**PROBLEM REQUIREMENTS:** Set down the records that follow in full and without changes.

[RECORDS FOR THE TASK]

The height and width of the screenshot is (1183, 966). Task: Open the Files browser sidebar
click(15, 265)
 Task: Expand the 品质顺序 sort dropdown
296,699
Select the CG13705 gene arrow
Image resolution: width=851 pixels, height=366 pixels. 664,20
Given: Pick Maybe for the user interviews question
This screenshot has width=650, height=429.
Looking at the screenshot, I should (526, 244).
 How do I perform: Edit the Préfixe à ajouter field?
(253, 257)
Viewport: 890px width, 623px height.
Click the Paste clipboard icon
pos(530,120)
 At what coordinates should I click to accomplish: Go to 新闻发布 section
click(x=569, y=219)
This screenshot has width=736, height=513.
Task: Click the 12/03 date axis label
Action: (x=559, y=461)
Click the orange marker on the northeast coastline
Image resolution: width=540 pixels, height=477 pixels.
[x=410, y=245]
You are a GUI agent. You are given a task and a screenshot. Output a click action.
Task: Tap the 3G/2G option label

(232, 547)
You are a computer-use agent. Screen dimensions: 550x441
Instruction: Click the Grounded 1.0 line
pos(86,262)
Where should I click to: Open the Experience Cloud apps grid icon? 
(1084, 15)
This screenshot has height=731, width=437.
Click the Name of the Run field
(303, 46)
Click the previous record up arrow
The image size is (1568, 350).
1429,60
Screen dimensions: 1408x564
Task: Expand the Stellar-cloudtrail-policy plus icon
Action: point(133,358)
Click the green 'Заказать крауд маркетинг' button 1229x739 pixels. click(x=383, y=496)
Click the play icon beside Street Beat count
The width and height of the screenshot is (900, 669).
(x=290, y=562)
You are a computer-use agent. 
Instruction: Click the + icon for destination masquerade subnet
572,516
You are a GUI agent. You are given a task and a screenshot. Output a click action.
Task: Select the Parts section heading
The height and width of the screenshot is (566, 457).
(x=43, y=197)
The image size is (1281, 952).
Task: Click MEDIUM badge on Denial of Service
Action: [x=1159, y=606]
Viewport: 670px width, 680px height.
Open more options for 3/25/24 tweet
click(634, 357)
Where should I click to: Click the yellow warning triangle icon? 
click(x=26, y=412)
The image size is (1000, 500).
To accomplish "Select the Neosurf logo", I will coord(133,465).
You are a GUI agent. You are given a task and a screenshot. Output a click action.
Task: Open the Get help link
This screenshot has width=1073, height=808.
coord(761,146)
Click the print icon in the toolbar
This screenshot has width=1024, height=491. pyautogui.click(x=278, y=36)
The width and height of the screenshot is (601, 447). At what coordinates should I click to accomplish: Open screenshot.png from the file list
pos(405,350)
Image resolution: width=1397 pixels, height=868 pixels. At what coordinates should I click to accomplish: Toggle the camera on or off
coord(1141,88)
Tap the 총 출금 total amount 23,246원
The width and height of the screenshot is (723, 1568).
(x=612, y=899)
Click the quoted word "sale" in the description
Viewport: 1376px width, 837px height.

[/RECORDS FOR THE TASK]

**TASK RESPONSE:**
The height and width of the screenshot is (1183, 966). Task: Open the Files browser sidebar
click(15, 265)
 Task: Expand the 品质顺序 sort dropdown
296,699
Select the CG13705 gene arrow
Image resolution: width=851 pixels, height=366 pixels. 664,20
Given: Pick Maybe for the user interviews question
This screenshot has width=650, height=429.
Looking at the screenshot, I should (526, 244).
 How do I perform: Edit the Préfixe à ajouter field?
(253, 257)
Viewport: 890px width, 623px height.
Click the Paste clipboard icon
pos(530,120)
 At what coordinates should I click to accomplish: Go to 新闻发布 section
click(x=569, y=219)
This screenshot has width=736, height=513.
Task: Click the 12/03 date axis label
Action: (x=559, y=461)
Click the orange marker on the northeast coastline
Image resolution: width=540 pixels, height=477 pixels.
[x=410, y=245]
You are a GUI agent. You are given a task and a screenshot. Output a click action.
Task: Tap the 3G/2G option label

(232, 547)
You are a computer-use agent. Screen dimensions: 550x441
Instruction: Click the Grounded 1.0 line
pos(86,262)
Where should I click to: Open the Experience Cloud apps grid icon? 
(1084, 15)
This screenshot has height=731, width=437.
Click the Name of the Run field
(303, 46)
Click the previous record up arrow
The image size is (1568, 350).
1429,60
Screen dimensions: 1408x564
Task: Expand the Stellar-cloudtrail-policy plus icon
Action: point(133,358)
Click the green 'Заказать крауд маркетинг' button 1229x739 pixels. click(x=383, y=496)
Click the play icon beside Street Beat count
The width and height of the screenshot is (900, 669).
(x=290, y=562)
You are a computer-use agent. 
Instruction: Click the + icon for destination masquerade subnet
572,516
You are a GUI agent. You are given a task and a screenshot. Output a click action.
Task: Select the Parts section heading
The height and width of the screenshot is (566, 457).
(x=43, y=197)
The image size is (1281, 952).
Task: Click MEDIUM badge on Denial of Service
Action: [x=1159, y=606]
Viewport: 670px width, 680px height.
Open more options for 3/25/24 tweet
click(634, 357)
Where should I click to: Click the yellow warning triangle icon? 
click(x=26, y=412)
The image size is (1000, 500).
To accomplish "Select the Neosurf logo", I will coord(133,465).
You are a GUI agent. You are given a task and a screenshot. Output a click action.
Task: Open the Get help link
This screenshot has width=1073, height=808.
coord(761,146)
Click the print icon in the toolbar
This screenshot has width=1024, height=491. pyautogui.click(x=278, y=36)
The width and height of the screenshot is (601, 447). At what coordinates should I click to accomplish: Open screenshot.png from the file list
pos(405,350)
Image resolution: width=1397 pixels, height=868 pixels. At what coordinates should I click to accomplish: Toggle the camera on or off
coord(1141,88)
Tap the 총 출금 total amount 23,246원
The width and height of the screenshot is (723, 1568).
(x=612, y=899)
Click the quoted word "sale" in the description
Viewport: 1376px width, 837px height.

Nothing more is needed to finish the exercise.